4. When a portal opens on the distant horizon, the islanders board their canoes and paddle toward what they think is a passageway to the spirit world. But the faster they paddle toward the horizon, the faster the horizon flees. There's a lesson in there somewhere.
Original Version
Dear [AGENT]:
Wrayn is a squire from a backwater corner of the realm who just wanted to joust in the lists one day. But that was before savages from the other side of the world began unleashing fires that grew closer and closer to home. In the last three weeks, Wrayn has learned three key survival tips:
1 - Dead bodies smell bad. Real bad. They smell even worse when you figure out that they are barbarian pawns being manipulated in a conspiracy by the richest noble in the land to seize the throne for himself. [Not clear how this is a survival tip. To me, the survival tip when dead bodies are coming for me is to outrun them. And stopping to figure out whether they're being manipulated by a rich noble is likely to ensure my failure to survive.]
2 - Jumping into a magical doorway, although tempting, especially when it is the only way to save your own skin with cavalry lances seconds away from impaling you, is a pretty bad idea. [Especially when no one has seen any magic in the world for millenia. [millennia] [Another terrible survival tip. You either jump through the door, or you don't survive. Jumping through the door is a fabulous idea. I'll be surprised if this guy lives past chapter 3.]
3 – Do not, under any circumstances, look directly into the eyes of an ancient sorcerer hovering above a battlefield, no matter how grim things may look on the ground. That kind of thing could get you killed. Or worse. [A better tip: Do not, under any circumstances, look at anything other than the dead barbarian pawn swinging his sword at your neck.]
Wrayn only wanted to serve his lord well, and maybe even earn a knighthood one day. But deadly games are playing out above his head. [Literally? Like the sorcerer hovering above the battlefield?] Soon he is charging with cavalry headlong into a siege, uncovering bloody clues of a decades-long ploy to take the crown, and peering into a parallel dimension, where an ancient evil is looking for just the right mortal vessel to inhabit. [I'd change those first two commas to semicolons so we don't think he's doing all three things at the same time.] If Wrayn does not master his fears and survive long enough to solve the mysteries threatening the realm, he will not only never make it back home, but [and] the kingdom will descend into irreversible chaos. [It kind of goes without saying that he won't make it back home if he doesn't survive.]

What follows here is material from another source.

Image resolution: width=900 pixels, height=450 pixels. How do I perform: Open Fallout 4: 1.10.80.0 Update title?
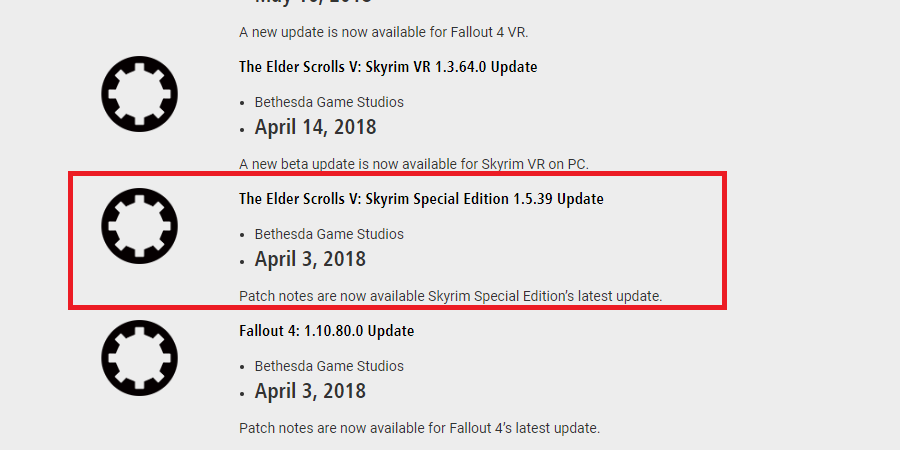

Given your taste for epic fantasy and representation of [INSERT GOOD AGENT COMPS], I thought C would be a good fit for your list. A standalone fantasy novel with series potential and three points of view, it is complete at 104,000 words. Influenced by my love for fantasy with genre-blending twists and political intrigue, Horizon’s Door will appeal to fans of James Islington’s The Will of the Many and John Gwynne’s Bloodsworn Saga.
I am a construction lawyer living in Charlotte, North Carolina, where I enjoy hiking in the Blue Ridge Mountains and eat way too much BBQ for my own good. Horizon’s Door would be my first published work.
Thank you for your time and consideration.
Notes
Not clear why it's up to this squire to solve the mysteries threatening the kingdom. I suppose if the ancient evil inhabits him and gives him the power to stop an army of zombies, that would be a start. But then he's stuck with an ancient evil inside him.
The survival tips are taking up a lot of space, and it's not clear how he learned this stuff. Did he look into the sorcerer's eyes and jump through the door? And survive? Or did he see someone else do it and die? Maybe it's better to show us what's happened than to tell us what he learned from it.
Maybe you should start something like:
Wrayn, a squire from a backwater corner of the realm, just wants to serve his lord well, and maybe even earn a knighthood. But when dead savages from the other side of the world lay siege to the kingdom, Wrayn realizes that magic and sorcery, not seen for millennia, have returned. And an ancient evil from a parallel dimension is looking for the right mortal vessel to inhabit.
Now you have room to cover the mysteries and clues and how Wrayn plans to save the kingdom from irreversible chaos.